(Stored records)

------------------------------------------------

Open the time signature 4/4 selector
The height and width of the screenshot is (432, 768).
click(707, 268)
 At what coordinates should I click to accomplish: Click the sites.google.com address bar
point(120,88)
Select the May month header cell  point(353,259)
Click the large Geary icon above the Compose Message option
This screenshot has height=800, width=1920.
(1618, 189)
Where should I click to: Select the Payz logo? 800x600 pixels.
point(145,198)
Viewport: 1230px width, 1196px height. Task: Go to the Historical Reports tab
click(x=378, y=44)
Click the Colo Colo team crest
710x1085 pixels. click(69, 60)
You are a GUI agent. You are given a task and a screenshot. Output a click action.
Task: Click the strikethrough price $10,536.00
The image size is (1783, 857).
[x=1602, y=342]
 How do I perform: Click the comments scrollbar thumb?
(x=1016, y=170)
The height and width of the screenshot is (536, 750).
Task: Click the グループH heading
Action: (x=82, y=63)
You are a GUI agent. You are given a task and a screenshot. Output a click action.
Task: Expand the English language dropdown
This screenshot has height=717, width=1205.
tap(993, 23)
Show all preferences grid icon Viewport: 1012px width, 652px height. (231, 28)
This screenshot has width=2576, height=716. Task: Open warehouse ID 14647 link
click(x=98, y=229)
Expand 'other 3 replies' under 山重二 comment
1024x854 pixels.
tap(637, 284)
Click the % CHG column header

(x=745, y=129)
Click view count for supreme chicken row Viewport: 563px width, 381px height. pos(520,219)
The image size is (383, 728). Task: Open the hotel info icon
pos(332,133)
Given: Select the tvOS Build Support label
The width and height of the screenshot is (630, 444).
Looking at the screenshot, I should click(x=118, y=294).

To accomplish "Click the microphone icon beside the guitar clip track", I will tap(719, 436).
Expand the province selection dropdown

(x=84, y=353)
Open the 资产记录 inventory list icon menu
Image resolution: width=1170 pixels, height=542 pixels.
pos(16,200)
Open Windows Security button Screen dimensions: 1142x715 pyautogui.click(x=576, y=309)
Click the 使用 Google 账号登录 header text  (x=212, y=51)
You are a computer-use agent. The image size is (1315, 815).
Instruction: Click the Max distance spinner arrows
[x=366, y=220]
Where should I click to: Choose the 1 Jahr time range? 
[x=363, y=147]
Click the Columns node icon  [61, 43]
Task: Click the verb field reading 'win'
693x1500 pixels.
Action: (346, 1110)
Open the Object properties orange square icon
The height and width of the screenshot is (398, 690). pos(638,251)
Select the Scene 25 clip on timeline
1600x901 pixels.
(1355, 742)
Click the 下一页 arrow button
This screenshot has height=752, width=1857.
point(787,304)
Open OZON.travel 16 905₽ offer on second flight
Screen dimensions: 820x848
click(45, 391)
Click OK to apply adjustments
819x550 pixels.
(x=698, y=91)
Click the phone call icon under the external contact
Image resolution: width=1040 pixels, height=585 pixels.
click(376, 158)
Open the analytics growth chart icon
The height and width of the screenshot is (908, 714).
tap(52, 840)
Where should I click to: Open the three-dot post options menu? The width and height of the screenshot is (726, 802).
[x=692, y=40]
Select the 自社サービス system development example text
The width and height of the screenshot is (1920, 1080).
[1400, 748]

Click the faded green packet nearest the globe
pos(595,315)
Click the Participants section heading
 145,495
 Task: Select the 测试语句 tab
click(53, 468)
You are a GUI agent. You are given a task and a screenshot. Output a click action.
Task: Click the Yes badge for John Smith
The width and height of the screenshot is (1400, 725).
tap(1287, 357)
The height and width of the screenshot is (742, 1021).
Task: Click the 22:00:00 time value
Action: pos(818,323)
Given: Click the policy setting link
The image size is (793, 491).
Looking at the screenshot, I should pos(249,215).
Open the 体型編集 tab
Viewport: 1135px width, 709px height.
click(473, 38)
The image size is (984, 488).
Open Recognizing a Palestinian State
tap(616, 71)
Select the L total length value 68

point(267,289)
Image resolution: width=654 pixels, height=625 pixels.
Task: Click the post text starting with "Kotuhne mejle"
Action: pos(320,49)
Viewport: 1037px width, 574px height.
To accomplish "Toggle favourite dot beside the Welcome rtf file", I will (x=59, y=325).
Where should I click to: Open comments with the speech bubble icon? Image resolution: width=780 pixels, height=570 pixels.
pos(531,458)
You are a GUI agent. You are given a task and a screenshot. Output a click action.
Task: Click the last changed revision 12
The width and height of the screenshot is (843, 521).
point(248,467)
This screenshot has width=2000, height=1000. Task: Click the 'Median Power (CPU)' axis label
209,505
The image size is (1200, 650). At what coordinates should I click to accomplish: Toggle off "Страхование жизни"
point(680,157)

------------------------------------------------

*Exercise details:*
Scan the records above for the string "clip", then copy each line where it turns up.

*Response box:*
To accomplish "Click the microphone icon beside the guitar clip track", I will tap(719, 436).
Select the Scene 25 clip on timeline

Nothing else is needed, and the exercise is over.